By the time Pfnister resigned in 1969, most of the era’s institutional changes were in place. It remained to consolidate and refine them.

While looking for a successor to John Stauffer, the board of directors vested authority in the three senior administrators — Pfnister, Matthies and Reck. Officially they were an Administrative Committee. We called them the troika. William Kinnison was secretary — essentially executive secretary, since he was expected to attend to many details. Pfnister hired Erno Dahl from Texas Lutheran to be academic dean (1967-1969; provost 1969-1976).

In the spring of 1969 the board named G. Kenneth Andeen president over the sharp internal objections of the “troika,” Pastor Robert Karsten and a few others. Andeen had some experience in college administration, but it proved not to be his calling. He was a well intentioned, pastoral sort of person, charming in a conventional sort of way, but he frequently deferred hard decisions, sometimes leaving campus to avoid them. Soon the board restructured the administration into a cabinet-like system, at least partly to compensate for the inadequacies of the president. In 1974 he was released.

It is quite possible that Andeen’s tenure strengthened campus governance. Issues were either resolved without him or deferred. There was time to absorb the innumerable changes of the previous six years and adjust to a declining student pool. There was time for William Kinnison, the vice president for university affairs, to prepare for the position of acting president when Andeen was released in 1974, and then to become Wittenberg’s 11th president, ending an era.

Change was contested in the years between Stoughton’s administration and Kinnison’s. It escaped initial expectations. Students, faculty, administrators, board members — all were sometimes frustrated and anxious, occasionally exhilarated, and often perplexed. They were forging new roles on campus. Their interaction sharpened issues of identity, making change an intensely self-conscious process. The era resulted in less formal relationships, more shared responsibility, a more cosmopolitan and diverse campus, and a kind of learning adapted to both contemporary academic disciplines and the modern world. That was often unclear at the time because turbulence did indeed accompany change. About 1971 the nation wearied of both war and public protest. On campus dispute faded into discussion, and changes became institutionalized. Explicitly relieved, the college community returned to a more relaxed mood.

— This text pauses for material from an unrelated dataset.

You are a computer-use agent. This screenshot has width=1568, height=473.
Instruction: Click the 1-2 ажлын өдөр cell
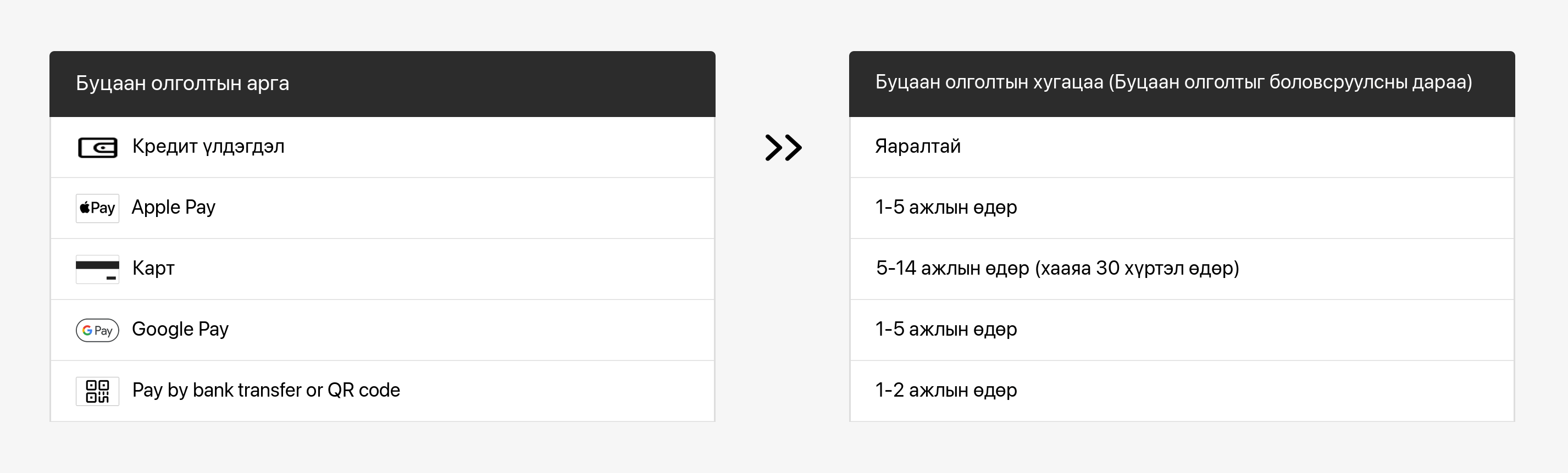946,390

The preferred college foolishness at the beginning of the period was the water fight, perhaps a panty raid. At the era’s end the college fad was streaking. Following reports of streaking on other campuses in the spring of 1974, a handful of students mimicked the practice at Wittenberg. They ran together and at night, except for one memorable streak through a faculty meeting. Rumor had preceded them, and attendance in Bayley Auditorium was large. The west door opened and perhaps three boys and a girl (the number is not recorded), clad only in ski masks, jogged along the walkway dividing the upper tier of seats from the lower, and exited through the east door. Dean of the College Erno Dahl was presiding. When the students had left he shouted, “why didn’t someone tell me this was going to happen?” Pointing to the east door — the exit, he added, “I’d have locked the door!”

Between 1963 and 1974 Wittenberg experienced an era of rapid social and intellectual change. Once begun, change could not be contained. Until it had run its course, in the words of Jean Paul Sartre and the allusion of Erno Dahl, there was no exit.

In many ways, and under intense pressure from both a social revolution in race relations and a contested war that were breaking in on the campus, the college was breaking out of its past. Many students and faculty — even those least involved — were touched by the events of the Sixties. Wittenberg itself was transformed as it adapted Prexy Stoughton’s vision of the college community as the “sharing of insights and aims and experiences” to a fresh social and academic context. That struggle touches the community yet today.